April 11th is World Parkinson's Awareness Day. Yippee. I'm so thrilled, I can hardly stop yawning. This is gonna be a bit of a rant, but sometimes you have to call it what it is.
In the infancy of my husband’s Parkinson’s, I used to think ‘why doesn't anyone connect the concept that all movements stop during sleep…there must be an answer there’? Sweetly naïve, wasn’t I. Of course that was a life-time ago (actually, I do exaggerate – like to put it down to being numerically dyslexic), but really it’s a mere 15 years; just seems like a lifetime.
The sleep thing is sorta moot these days anyhoo. Pete (hubby with the ‘Shaking Palsy’ – I’ll get to that later) doesn’t sleep much – in fits and starts – at his desk – face in his dinner. Wherever, really. And if he sleeps it’s fairly tormented by REM sleep disorder and RBD (REM behavioural Disorder), apart from those odd moments when he enters the paralytic stage; REM – the fifth stage of sleep.
But that’s not why I’m here – oops, my bad! Today we celebrate the life and discoveries of Dr. James Parkinson….ya know – the guy who first scribed and described Parkinson’s.
His title; ‘An Essay on the Shaking Palsy’, published 1817. Here’s the gist of it:
"So slight and nearly imperceptible are the inroads of this malady, and so extremely slow its progress ... that the patient cannot recall the onset. The first symptoms perceived are, a slight sense of weakness with a proneness to trembling ... most commonly in one of the hands and arms." .. in less than twelve months or more, the morbid influence is felt in some other part. After a few more months the patient is found to be less strict than usual in preserving an upright posture."
... As the disease proceeds ... the hand fails to answer the dictates of the will. Walking becomes a task which cannot be performed without considerable attention. ... care is necessary to prevent frequent falls."
"The disease proceeds, difficulties increase: writing can now be hardly at all accomplished; and reading, from the tremulous motion, is accomplished with some difficulty." Later, "the propensity to lean forward becomes invincible, and the patient is forced to step on the toes and fore part of the feet, . . . irresistibly impelled to take much quicker and shorter steps, and thereby to adopt unwillingly a running pace. ... "The bowels which had all along been torpid, the expulsion of faeces requiring mechanical aid." Finally "his words are now scarcely intelligible ... no longer able to feed himself... saliva is continually draining from the mouth, mixed with particles of food he is no longer able to clear from the inside of the mouth."

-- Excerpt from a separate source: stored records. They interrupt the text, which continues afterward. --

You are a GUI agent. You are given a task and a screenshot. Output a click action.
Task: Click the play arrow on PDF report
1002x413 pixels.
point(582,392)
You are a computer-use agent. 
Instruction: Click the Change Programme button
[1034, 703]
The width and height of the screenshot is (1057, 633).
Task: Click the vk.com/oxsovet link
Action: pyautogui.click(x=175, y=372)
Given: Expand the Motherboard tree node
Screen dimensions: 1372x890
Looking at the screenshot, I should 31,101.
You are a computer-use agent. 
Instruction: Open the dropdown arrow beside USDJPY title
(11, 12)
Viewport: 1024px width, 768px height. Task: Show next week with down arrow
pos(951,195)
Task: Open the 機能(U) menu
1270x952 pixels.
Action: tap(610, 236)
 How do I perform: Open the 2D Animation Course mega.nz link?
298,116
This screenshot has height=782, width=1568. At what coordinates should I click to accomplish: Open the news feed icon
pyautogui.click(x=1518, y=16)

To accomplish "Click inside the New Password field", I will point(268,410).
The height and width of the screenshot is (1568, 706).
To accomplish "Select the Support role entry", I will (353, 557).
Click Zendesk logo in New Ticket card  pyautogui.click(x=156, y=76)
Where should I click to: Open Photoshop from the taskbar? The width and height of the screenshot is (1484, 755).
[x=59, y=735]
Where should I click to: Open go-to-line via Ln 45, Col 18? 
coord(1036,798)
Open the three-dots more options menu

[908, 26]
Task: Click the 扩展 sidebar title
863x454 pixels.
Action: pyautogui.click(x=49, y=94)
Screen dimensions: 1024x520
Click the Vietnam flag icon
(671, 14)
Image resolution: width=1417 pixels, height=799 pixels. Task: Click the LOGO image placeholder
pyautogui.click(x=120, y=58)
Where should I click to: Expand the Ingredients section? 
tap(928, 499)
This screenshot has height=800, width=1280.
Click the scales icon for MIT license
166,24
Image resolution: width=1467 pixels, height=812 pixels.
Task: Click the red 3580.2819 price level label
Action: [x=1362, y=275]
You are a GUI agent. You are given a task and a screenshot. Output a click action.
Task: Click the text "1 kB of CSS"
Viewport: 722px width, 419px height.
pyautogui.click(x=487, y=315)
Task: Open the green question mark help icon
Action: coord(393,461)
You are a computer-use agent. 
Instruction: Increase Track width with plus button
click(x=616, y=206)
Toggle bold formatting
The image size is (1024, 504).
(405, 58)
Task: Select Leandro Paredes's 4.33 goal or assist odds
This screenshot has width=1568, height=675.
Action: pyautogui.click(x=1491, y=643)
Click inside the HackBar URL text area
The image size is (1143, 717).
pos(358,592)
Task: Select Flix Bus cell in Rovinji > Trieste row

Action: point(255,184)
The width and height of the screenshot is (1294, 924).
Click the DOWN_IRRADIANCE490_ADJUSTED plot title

Have to say – thanks a bunch, Doctor. I know, I know….it’s not his fault; by all accounts, he was a curious, studious man – both a rebel and a pioneer and very intelligent.
What really gets me is in near 200 years of medical advancement, we’re nowhere close to crackin’ this nut. I’m torn between being bored stupid by the whole thing, or wanting to up-side the precious noggin’ of Parkinson.
To relent, we have Levadopa and a gzillion enhancing compounds. We have DBS (my personal favorite), Apomorphine pumps and a squadron of promise in the form of gene or stem-cell….good luck on that; the blood-brain barrier is a chastity belt that will not be interfered with. There’s only four dinky areas of the brain that are unguarded, but to get there you’d need a chainsaw and a continent of lawyers….anyway, the patient probably wouldn’t see much benefit…or anything else for that matter, because his head would be on the floor.
Now, I have met some awesome Innovators, brilliant R&D and a load of amazing peeps in the world of Neurology & Neuroscience. And a few peeps that are researching the ‘cure’ for PD. There’s one guys who’s developed a system for nasal delivery of stem-cells, but can he get the grant – no. Others are looking at piggybacking stem-cells or other compounds via virus (one of the few things allowed through the blood brain barrier, ironically), but they must master the virus so it won’t keep breeding. All these people; I learn from them….blood-sucking bug I am. But why in 198 years has the answer not been found?
Maybe because everybody’s as tired of it as I am. It must also be considered that MONEY is made from Parkinson’s. Hard not to be cynical in a world of such promise as I’ve seen. And, my apologies to those that are earnestly trying!
So Parkinson – born in the reign of George III for crying out loud, must also be wondering…WTF?? Good thing his name wasn't something like Jerk or Igor; that’s about all that could make our position a little harder.